There are big differences between the Italian food in the North and in the South. Italy’s Alpine and sub-alpine regions in the North produce more livestock (cows) and fewer olives. That means more butter and lard and less olive oil. Corn (maize) and rice (such as arborio) are more popular in the northern regions than pasta. In the inland cities (Milan, Turin, Bologna), fish is more expensive than it is in the coastal cities (Genoa, Venice), and therefore consumed in lesser quantities. Fish and fresh fruit cost much less in Naples and Palermo than they do in Turin and Milan.
Southern Italians eat 40% more fruit and 80% more grains than Northern Europeans do. Southern Italians eat approximately 490 grams (17 ounces) of pasta and bread a day and research studies have found that eating a lot of grains was clearly NOT harmful to the Italians. The next largest proportion of their fiber comes from tomatoes, onions, artichokes eggplants, peas, lentils and chickpeas.
The Typical Italian Daily Menu:
Breakfast: Yogurt topped with berries and walnuts, coffee or tea
Lunch: Lentil soup with Swiss chard and bread on the side
Snack: cheese, bread
Dinner: Roasted cod paired with a wheat berry salad (cooked wheat berries with olive oil vinaigrette, feta, parsley, and tomatoes) and a glass of red wine
Dessert: Fresh fruit drizzled with honey
The Typical Italian Diet:
Snacks: In Italy, snacks are usually a very light: an espresso, a pizzetta, cheese and fresh fruit are popular options.
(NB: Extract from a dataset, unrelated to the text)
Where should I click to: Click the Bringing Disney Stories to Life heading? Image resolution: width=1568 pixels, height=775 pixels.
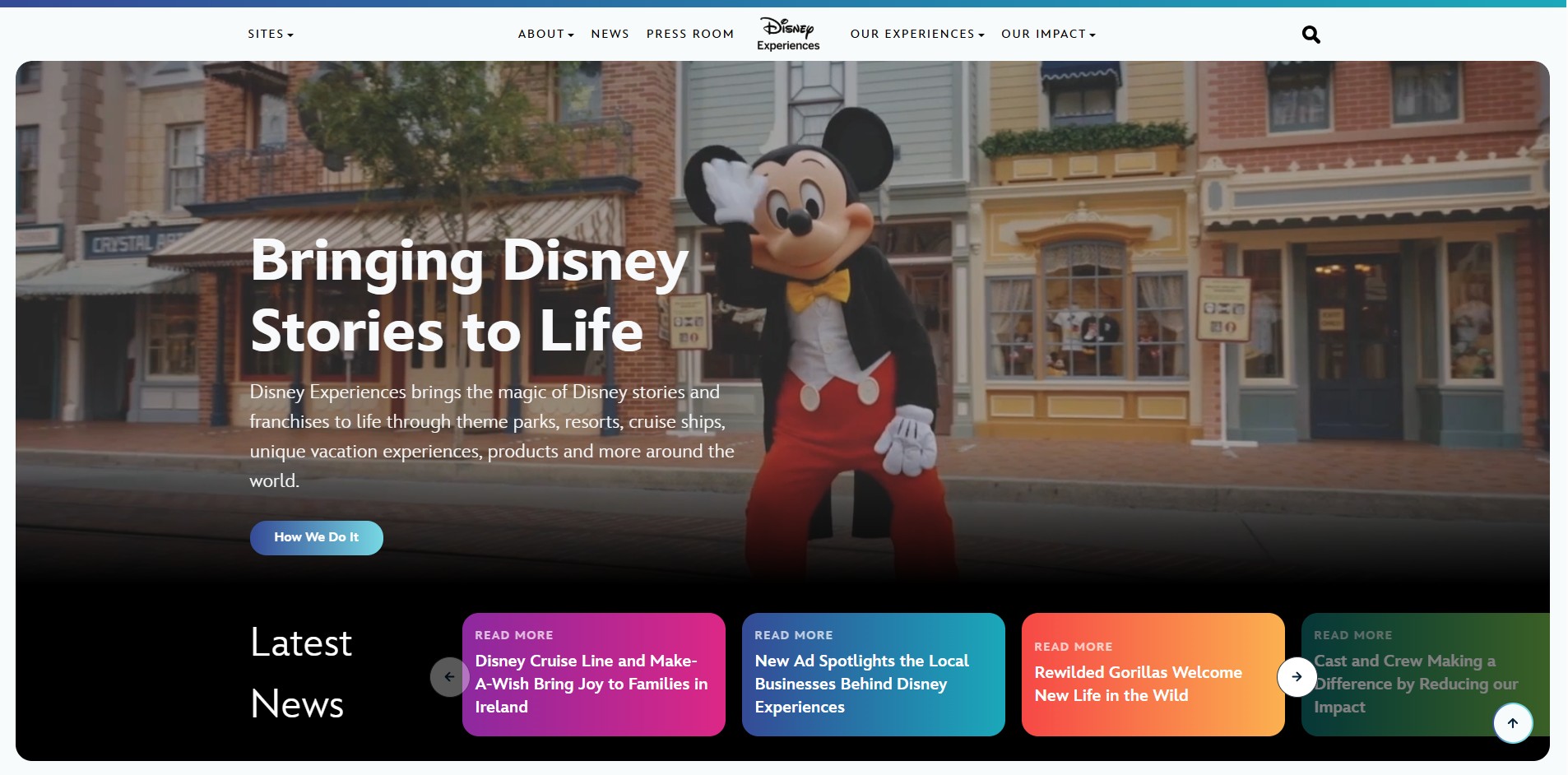(470, 295)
Lunch: In Italy lunch is usually a single dish, either pasta, frittata, fish with vegetables or salad.
Dinner: A soup with fish and vegetables is typical for a first course, followed by pasta with meat or fish and salad or vegetables. Fruit is usual for dessert.
Bring the Italian Mediterranean to your table with these recipes:
Saffron Orzo Pasta Salad
- 10 oz Orzo pasta
- 6 cups low-sodium chicken stock
- 1 teaspoon saffron
- 1 red bell pepper, diced
- 1 medium red onion, finely diced
- 1/2 cup black oil-cured olives, sliced
- 1/2 cup fresh mozzarella, diced
- One 8 oz can Italian chickpeas
- 1/3 cup sun-dried tomatoes, under oil, drained and sliced into 1/2-inch pieces
- 3 tablespoons Parmigiano-Reggiano, freshly grated
- 1/4 cup fresh Italian parsley, finely chopped
- 1/3 cup white balsamic vinegar
- 2/3 cup extra-virgin olive oil
- 1 lemon, juiced
- 1 1/2 teaspoons salt
- 1/2 teaspoon freshly ground black pepper
Bring 6 cups of chicken stock to a boil.
In a small bowl combine 1 teaspoon of saffron and 2 tablespoons of the hot chicken stock and stir to dissolve.
Add the saffron to the chicken stock and stir.
Add the orzo to the boiling chicken stock and let it cook for 7 minutes.
Drain the orzo, transfer to a bowl, drizzle 2 tablespoons of olive oil and set aside.
Dice red bell pepper, red onion and mozzarella; set aside.
Slice the sun-dried tomatoes into 1/2-inch piece and set aside.
Slice the olives and drain and rinse the canned chickpeas.
In a medium bowl, combine balsamic vinegar, extra-virgin olive oil, salt, pepper and lemon juice.
Add the diced onion to the vinaigrette and let it marinate for 5 minutes.
Transfer all of the ingredients into the orzo and mix well, add the vinaigrette and toss well to coat.
Add the Parmigiano-Reggiano and fresh parsley just before serving.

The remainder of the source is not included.